Publicado em 01/12/2025 às 12:51 | Atualizado em 05/12/2025 às 10:07

Titular da 2ª Vara de Garantias, a juíza Conceição Marsicano disse nesta segunda-feira (01), em entrevista à CBN João Pessoa, que determinou o atendimento psiquiátrico adequado para Gerson Melo Machado, mas ainda assim "faltou acolhimento" para o jovem.
De acordo com a juíza, o primeiro passo no caso de Gerson foi uma avaliação psicossocial. Posteriormente, uma decisão judicial determinou acolhimento psicológico, o que segundo ela, não aconteceu da forma adequada.
Conceição Marsicano disse que, ao tomar conhecimento das omissões do poder público, tomou novas decisões no processo. Ele estava preso no Presídio do Róger por crime de furto, local por onde passou diversas vezes.
"É uma situação bem particular, pois no caso dele, quando tomei conhecimento, ele estava no presídio sem ter feito exames e nenhuma avaliação", informou.
A magistrada disse que fez contatos com as secretarias de saúde do estado e do município para entender a omissão em relação ao caso do paciente.
"Não tínhamos um laudo formal que atestava o problema de saúde mental, mas de posse desse documento, tirei ele do presídio. Ele precisava ir para outra fase do tratamento, então eu encaminhei ele para o CAPS AD, que deveria ter acolhido ele em caráter excepcional [mas isso não aconteceu]", disse.
A magistrada também citou dificuldades em obter informações sobre vagas disponíveis em unidades terapêuticas. "Eu já mendei perguntar e não tive resposta. É preciso que os gestores tenham essa resposta", opinou.
A decisão
A primeira decisão da magistrada sobre o caso Gerson ocorreu ainda no mês de junho.
Segundo a decisão, que o Jornal da Paraíba teve acesso, o jovem deveria receber internação imediata e tratamento psiquiátrico em unidade da Rede de Atenção Psicossocial (Raps).
A ordem apontava que o rapaz apresentava grave desorganização psíquica e precisava de cuidado intensivo para preservar a própria integridade.
"Determino o encaminhamento para a unidade de acolhimento institucional, para tratamento intensivo e permanente, devendo encaminhar laudo do período de tratamento e as medidas aplicadas ao Juízo processante", dizia a decisão.
À Rede Paraíba de Comunicação, Janaína D'emery, diretora do Caps Caminhar, explicou como foi o atendimento no caso de Gerson.
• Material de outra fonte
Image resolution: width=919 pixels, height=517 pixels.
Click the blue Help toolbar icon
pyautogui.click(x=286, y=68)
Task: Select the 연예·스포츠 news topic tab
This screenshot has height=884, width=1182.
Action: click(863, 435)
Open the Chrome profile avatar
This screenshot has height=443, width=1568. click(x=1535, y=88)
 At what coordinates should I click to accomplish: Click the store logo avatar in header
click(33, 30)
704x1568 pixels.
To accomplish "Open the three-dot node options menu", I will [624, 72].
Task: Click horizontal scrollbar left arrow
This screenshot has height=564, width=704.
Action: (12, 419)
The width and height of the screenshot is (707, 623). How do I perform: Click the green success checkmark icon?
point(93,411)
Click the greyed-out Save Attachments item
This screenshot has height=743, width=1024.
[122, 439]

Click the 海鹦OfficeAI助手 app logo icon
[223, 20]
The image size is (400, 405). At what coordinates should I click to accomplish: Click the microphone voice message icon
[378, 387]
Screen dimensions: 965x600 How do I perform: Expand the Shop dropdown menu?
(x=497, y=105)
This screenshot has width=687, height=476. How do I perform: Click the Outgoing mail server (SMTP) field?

“O Caps é um dos dispositivos para tratamento, não é de moradia. A gente tem a atenção-dia, ou ele vem nas segundas e na terça, ou ele vem só uma vez na semana. Ele não queria de hipótese alguma ficar no 24 horas, e aí ofertamos o intensivo de segunda a segunda. Isso também inclui o sábado e o domingo, para ele vir, participar das atividades e sair também depois da última medicação”, disse a diretora do Caps Caminhar.